[Data records]
════

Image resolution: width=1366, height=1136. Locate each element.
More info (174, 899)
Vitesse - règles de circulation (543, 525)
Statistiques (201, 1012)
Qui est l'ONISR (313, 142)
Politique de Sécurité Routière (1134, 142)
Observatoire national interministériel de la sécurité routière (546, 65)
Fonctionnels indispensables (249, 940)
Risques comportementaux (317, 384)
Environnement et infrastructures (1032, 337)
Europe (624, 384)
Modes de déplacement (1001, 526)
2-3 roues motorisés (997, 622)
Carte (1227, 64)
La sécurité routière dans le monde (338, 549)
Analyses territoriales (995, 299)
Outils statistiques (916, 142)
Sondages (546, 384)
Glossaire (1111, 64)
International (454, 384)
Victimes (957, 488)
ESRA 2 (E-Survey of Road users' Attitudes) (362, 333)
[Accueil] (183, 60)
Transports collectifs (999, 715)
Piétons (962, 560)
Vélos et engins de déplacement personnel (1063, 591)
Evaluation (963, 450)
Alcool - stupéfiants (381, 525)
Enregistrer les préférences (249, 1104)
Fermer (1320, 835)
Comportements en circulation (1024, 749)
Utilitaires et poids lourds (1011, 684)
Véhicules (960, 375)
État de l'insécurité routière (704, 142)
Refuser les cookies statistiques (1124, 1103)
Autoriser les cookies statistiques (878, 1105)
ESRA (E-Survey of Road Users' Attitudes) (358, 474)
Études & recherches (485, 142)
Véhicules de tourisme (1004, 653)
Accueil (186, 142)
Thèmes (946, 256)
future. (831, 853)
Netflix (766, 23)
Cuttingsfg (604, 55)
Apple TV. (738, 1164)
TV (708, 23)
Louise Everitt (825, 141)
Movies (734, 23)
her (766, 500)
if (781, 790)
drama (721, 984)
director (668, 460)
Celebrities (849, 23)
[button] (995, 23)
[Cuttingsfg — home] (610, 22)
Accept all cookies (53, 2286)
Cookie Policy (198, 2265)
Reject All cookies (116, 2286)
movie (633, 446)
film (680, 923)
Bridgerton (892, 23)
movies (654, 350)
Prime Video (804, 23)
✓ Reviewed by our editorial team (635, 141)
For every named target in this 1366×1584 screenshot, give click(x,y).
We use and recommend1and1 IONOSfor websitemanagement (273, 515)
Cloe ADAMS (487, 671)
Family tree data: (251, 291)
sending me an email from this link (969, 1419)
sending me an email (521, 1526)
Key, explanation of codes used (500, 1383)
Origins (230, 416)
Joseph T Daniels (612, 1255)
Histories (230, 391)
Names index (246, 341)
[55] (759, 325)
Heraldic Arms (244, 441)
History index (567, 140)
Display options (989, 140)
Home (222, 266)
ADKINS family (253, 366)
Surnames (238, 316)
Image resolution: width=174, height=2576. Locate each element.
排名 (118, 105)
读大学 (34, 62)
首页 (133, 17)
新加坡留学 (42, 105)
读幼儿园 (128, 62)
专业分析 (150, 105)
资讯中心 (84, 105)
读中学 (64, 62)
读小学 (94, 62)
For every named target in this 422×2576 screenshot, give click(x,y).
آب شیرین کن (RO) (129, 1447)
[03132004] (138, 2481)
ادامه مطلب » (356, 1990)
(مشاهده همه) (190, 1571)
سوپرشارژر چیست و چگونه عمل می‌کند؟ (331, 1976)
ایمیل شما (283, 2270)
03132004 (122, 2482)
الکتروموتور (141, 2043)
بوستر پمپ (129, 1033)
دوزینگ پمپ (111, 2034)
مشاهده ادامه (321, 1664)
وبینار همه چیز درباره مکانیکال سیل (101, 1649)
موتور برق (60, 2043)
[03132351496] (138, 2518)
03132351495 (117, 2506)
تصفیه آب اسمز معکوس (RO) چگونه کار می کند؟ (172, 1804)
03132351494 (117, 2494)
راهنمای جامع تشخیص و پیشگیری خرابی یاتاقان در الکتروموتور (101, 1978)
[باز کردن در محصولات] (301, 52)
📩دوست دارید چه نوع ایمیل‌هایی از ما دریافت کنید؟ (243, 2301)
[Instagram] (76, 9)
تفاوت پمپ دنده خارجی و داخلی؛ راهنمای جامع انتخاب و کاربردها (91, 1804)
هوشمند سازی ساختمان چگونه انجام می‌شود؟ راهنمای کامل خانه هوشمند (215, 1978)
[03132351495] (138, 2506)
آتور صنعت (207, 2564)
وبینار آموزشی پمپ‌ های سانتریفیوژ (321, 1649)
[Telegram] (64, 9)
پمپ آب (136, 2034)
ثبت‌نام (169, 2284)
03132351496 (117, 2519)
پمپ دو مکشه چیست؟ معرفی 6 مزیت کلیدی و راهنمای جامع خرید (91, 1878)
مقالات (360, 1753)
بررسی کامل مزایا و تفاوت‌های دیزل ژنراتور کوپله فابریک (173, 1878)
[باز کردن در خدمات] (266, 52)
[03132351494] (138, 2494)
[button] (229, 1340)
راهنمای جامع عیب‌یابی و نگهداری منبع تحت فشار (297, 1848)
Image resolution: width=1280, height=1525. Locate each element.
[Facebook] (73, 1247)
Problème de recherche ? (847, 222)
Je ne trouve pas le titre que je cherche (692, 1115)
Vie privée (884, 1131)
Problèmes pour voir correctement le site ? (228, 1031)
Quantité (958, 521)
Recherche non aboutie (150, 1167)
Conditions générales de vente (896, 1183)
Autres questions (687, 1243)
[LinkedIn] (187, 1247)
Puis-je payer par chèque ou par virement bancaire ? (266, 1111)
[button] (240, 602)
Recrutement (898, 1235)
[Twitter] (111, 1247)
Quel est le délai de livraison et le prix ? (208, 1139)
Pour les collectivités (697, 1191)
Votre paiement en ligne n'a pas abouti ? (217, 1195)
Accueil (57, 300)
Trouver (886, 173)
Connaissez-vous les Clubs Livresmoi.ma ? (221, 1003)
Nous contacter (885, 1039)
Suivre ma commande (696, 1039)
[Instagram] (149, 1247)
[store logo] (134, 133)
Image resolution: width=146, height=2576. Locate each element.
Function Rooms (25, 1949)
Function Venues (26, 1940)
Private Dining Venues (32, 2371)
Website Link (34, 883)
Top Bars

════

:: Instructions to follow ::
Taking the records above as input, show every line in which the word "Survey" is present.

:: Worked solution ::
ESRA 2 (E-Survey of Road users' Attitudes) (362, 333)
ESRA (E-Survey of Road Users' Attitudes) (358, 474)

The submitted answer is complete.